__Instructions to follow__
Return every line below exactly, leaving nothing out.

*** Input material Section Begins ***

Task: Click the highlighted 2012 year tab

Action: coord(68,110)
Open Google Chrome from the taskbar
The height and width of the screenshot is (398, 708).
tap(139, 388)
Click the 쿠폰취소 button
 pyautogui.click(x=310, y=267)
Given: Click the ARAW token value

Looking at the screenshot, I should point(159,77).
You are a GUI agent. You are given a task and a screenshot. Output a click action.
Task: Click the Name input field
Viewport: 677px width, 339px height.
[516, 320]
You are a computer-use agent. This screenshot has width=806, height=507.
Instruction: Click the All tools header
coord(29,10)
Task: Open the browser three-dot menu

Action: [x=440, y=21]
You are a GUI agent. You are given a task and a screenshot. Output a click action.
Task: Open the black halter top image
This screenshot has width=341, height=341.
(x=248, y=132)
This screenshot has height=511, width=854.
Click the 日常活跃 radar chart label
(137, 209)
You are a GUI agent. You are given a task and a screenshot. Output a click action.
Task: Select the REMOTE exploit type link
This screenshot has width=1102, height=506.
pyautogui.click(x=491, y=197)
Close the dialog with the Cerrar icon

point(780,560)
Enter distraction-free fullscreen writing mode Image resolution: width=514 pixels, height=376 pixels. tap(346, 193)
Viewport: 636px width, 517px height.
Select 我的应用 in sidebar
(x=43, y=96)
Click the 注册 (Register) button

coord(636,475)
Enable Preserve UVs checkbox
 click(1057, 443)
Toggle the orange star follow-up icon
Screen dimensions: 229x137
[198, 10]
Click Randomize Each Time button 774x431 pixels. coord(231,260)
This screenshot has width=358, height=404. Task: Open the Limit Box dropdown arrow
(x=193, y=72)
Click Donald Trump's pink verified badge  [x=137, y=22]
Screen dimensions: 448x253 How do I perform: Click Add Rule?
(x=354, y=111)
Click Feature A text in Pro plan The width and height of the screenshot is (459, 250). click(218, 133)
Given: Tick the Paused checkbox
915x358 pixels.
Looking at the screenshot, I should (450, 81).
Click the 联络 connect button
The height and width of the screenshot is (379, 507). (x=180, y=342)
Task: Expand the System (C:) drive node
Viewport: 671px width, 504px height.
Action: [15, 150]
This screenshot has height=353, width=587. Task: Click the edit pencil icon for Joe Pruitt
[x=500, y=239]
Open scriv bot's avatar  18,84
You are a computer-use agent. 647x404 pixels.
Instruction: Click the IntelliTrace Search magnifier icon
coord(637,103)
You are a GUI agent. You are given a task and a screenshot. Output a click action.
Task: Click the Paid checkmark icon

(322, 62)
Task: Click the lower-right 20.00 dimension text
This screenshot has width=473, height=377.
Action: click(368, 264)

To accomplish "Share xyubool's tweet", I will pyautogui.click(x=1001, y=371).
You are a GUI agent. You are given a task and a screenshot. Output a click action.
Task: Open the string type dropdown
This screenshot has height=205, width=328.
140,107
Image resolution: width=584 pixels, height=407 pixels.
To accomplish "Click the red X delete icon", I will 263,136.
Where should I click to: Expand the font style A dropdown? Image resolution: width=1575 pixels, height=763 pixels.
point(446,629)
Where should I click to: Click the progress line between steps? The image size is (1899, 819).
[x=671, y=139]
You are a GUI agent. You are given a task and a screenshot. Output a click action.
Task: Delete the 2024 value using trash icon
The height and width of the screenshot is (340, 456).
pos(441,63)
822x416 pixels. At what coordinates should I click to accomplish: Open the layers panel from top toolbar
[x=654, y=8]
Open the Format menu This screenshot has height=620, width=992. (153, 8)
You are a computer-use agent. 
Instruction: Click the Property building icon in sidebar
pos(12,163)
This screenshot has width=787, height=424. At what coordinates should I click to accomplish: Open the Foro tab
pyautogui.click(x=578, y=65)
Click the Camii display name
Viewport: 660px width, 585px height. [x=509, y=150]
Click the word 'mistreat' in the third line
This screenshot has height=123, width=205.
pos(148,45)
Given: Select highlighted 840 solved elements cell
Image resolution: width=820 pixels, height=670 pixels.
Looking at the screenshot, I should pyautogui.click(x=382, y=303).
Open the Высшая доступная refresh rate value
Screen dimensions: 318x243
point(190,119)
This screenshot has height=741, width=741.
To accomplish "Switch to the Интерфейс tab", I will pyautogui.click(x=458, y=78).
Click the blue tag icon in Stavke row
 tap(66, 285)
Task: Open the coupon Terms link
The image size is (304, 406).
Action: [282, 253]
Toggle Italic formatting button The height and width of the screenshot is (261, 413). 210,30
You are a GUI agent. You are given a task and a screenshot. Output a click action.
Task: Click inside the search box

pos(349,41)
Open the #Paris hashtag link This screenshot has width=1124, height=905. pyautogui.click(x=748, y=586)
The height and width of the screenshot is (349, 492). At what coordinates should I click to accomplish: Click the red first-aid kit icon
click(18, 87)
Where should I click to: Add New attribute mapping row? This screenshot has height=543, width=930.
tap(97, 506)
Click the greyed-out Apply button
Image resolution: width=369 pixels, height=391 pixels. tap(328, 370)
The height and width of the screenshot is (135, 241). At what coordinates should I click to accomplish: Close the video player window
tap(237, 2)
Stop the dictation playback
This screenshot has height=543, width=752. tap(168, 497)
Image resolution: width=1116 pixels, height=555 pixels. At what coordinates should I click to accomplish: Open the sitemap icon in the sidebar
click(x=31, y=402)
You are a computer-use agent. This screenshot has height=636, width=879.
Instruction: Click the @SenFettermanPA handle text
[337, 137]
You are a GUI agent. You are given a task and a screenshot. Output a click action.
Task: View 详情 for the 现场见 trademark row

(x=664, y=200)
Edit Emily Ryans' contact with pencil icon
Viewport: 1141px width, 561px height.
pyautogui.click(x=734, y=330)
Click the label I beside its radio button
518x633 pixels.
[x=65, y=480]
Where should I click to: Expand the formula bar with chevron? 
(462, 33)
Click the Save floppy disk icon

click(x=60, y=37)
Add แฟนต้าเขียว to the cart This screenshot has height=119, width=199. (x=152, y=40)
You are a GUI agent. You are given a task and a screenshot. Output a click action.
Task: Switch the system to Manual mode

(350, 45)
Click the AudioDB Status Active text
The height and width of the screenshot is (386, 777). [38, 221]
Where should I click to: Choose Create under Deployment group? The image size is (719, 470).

*** Input material Section Ends ***

__Task solution__
Task: Click the highlighted 2012 year tab

Action: coord(68,110)
Open Google Chrome from the taskbar
The height and width of the screenshot is (398, 708).
tap(139, 388)
Click the 쿠폰취소 button
 pyautogui.click(x=310, y=267)
Given: Click the ARAW token value

Looking at the screenshot, I should point(159,77).
You are a GUI agent. You are given a task and a screenshot. Output a click action.
Task: Click the Name input field
Viewport: 677px width, 339px height.
[516, 320]
You are a computer-use agent. This screenshot has width=806, height=507.
Instruction: Click the All tools header
coord(29,10)
Task: Open the browser three-dot menu

Action: [x=440, y=21]
You are a GUI agent. You are given a task and a screenshot. Output a click action.
Task: Open the black halter top image
This screenshot has width=341, height=341.
(x=248, y=132)
This screenshot has height=511, width=854.
Click the 日常活跃 radar chart label
(137, 209)
You are a GUI agent. You are given a task and a screenshot. Output a click action.
Task: Select the REMOTE exploit type link
This screenshot has width=1102, height=506.
pyautogui.click(x=491, y=197)
Close the dialog with the Cerrar icon

point(780,560)
Enter distraction-free fullscreen writing mode Image resolution: width=514 pixels, height=376 pixels. tap(346, 193)
Viewport: 636px width, 517px height.
Select 我的应用 in sidebar
(x=43, y=96)
Click the 注册 (Register) button

coord(636,475)
Enable Preserve UVs checkbox
 click(1057, 443)
Toggle the orange star follow-up icon
Screen dimensions: 229x137
[198, 10]
Click Randomize Each Time button 774x431 pixels. coord(231,260)
This screenshot has width=358, height=404. Task: Open the Limit Box dropdown arrow
(x=193, y=72)
Click Donald Trump's pink verified badge  [x=137, y=22]
Screen dimensions: 448x253 How do I perform: Click Add Rule?
(x=354, y=111)
Click Feature A text in Pro plan The width and height of the screenshot is (459, 250). click(218, 133)
Given: Tick the Paused checkbox
915x358 pixels.
Looking at the screenshot, I should (450, 81).
Click the 联络 connect button
The height and width of the screenshot is (379, 507). (x=180, y=342)
Task: Expand the System (C:) drive node
Viewport: 671px width, 504px height.
Action: [15, 150]
This screenshot has height=353, width=587. Task: Click the edit pencil icon for Joe Pruitt
[x=500, y=239]
Open scriv bot's avatar  18,84
You are a computer-use agent. 647x404 pixels.
Instruction: Click the IntelliTrace Search magnifier icon
coord(637,103)
You are a GUI agent. You are given a task and a screenshot. Output a click action.
Task: Click the Paid checkmark icon

(322, 62)
Task: Click the lower-right 20.00 dimension text
This screenshot has width=473, height=377.
Action: click(368, 264)

To accomplish "Share xyubool's tweet", I will pyautogui.click(x=1001, y=371).
You are a GUI agent. You are given a task and a screenshot. Output a click action.
Task: Open the string type dropdown
This screenshot has height=205, width=328.
140,107
Image resolution: width=584 pixels, height=407 pixels.
To accomplish "Click the red X delete icon", I will 263,136.
Where should I click to: Expand the font style A dropdown? Image resolution: width=1575 pixels, height=763 pixels.
point(446,629)
Where should I click to: Click the progress line between steps? The image size is (1899, 819).
[x=671, y=139]
You are a GUI agent. You are given a task and a screenshot. Output a click action.
Task: Delete the 2024 value using trash icon
The height and width of the screenshot is (340, 456).
pos(441,63)
822x416 pixels. At what coordinates should I click to accomplish: Open the layers panel from top toolbar
[x=654, y=8]
Open the Format menu This screenshot has height=620, width=992. (153, 8)
You are a computer-use agent. 
Instruction: Click the Property building icon in sidebar
pos(12,163)
This screenshot has width=787, height=424. At what coordinates should I click to accomplish: Open the Foro tab
pyautogui.click(x=578, y=65)
Click the Camii display name
Viewport: 660px width, 585px height. [x=509, y=150]
Click the word 'mistreat' in the third line
This screenshot has height=123, width=205.
pos(148,45)
Given: Select highlighted 840 solved elements cell
Image resolution: width=820 pixels, height=670 pixels.
Looking at the screenshot, I should pyautogui.click(x=382, y=303).
Open the Высшая доступная refresh rate value
Screen dimensions: 318x243
point(190,119)
This screenshot has height=741, width=741.
To accomplish "Switch to the Интерфейс tab", I will pyautogui.click(x=458, y=78).
Click the blue tag icon in Stavke row
 tap(66, 285)
Task: Open the coupon Terms link
The image size is (304, 406).
Action: [282, 253]
Toggle Italic formatting button The height and width of the screenshot is (261, 413). 210,30
You are a GUI agent. You are given a task and a screenshot. Output a click action.
Task: Click inside the search box

pos(349,41)
Open the #Paris hashtag link This screenshot has width=1124, height=905. pyautogui.click(x=748, y=586)
The height and width of the screenshot is (349, 492). At what coordinates should I click to accomplish: Click the red first-aid kit icon
click(18, 87)
Where should I click to: Add New attribute mapping row? This screenshot has height=543, width=930.
tap(97, 506)
Click the greyed-out Apply button
Image resolution: width=369 pixels, height=391 pixels. tap(328, 370)
The height and width of the screenshot is (135, 241). At what coordinates should I click to accomplish: Close the video player window
tap(237, 2)
Stop the dictation playback
This screenshot has height=543, width=752. tap(168, 497)
Image resolution: width=1116 pixels, height=555 pixels. At what coordinates should I click to accomplish: Open the sitemap icon in the sidebar
click(x=31, y=402)
You are a computer-use agent. This screenshot has height=636, width=879.
Instruction: Click the @SenFettermanPA handle text
[337, 137]
You are a GUI agent. You are given a task and a screenshot. Output a click action.
Task: View 详情 for the 现场见 trademark row

(x=664, y=200)
Edit Emily Ryans' contact with pencil icon
Viewport: 1141px width, 561px height.
pyautogui.click(x=734, y=330)
Click the label I beside its radio button
518x633 pixels.
[x=65, y=480]
Where should I click to: Expand the formula bar with chevron? 
(462, 33)
Click the Save floppy disk icon

click(x=60, y=37)
Add แฟนต้าเขียว to the cart This screenshot has height=119, width=199. (x=152, y=40)
You are a GUI agent. You are given a task and a screenshot. Output a click action.
Task: Switch the system to Manual mode

(350, 45)
Click the AudioDB Status Active text
The height and width of the screenshot is (386, 777). [38, 221]
Where should I click to: Choose Create under Deployment group? The image size is (719, 470).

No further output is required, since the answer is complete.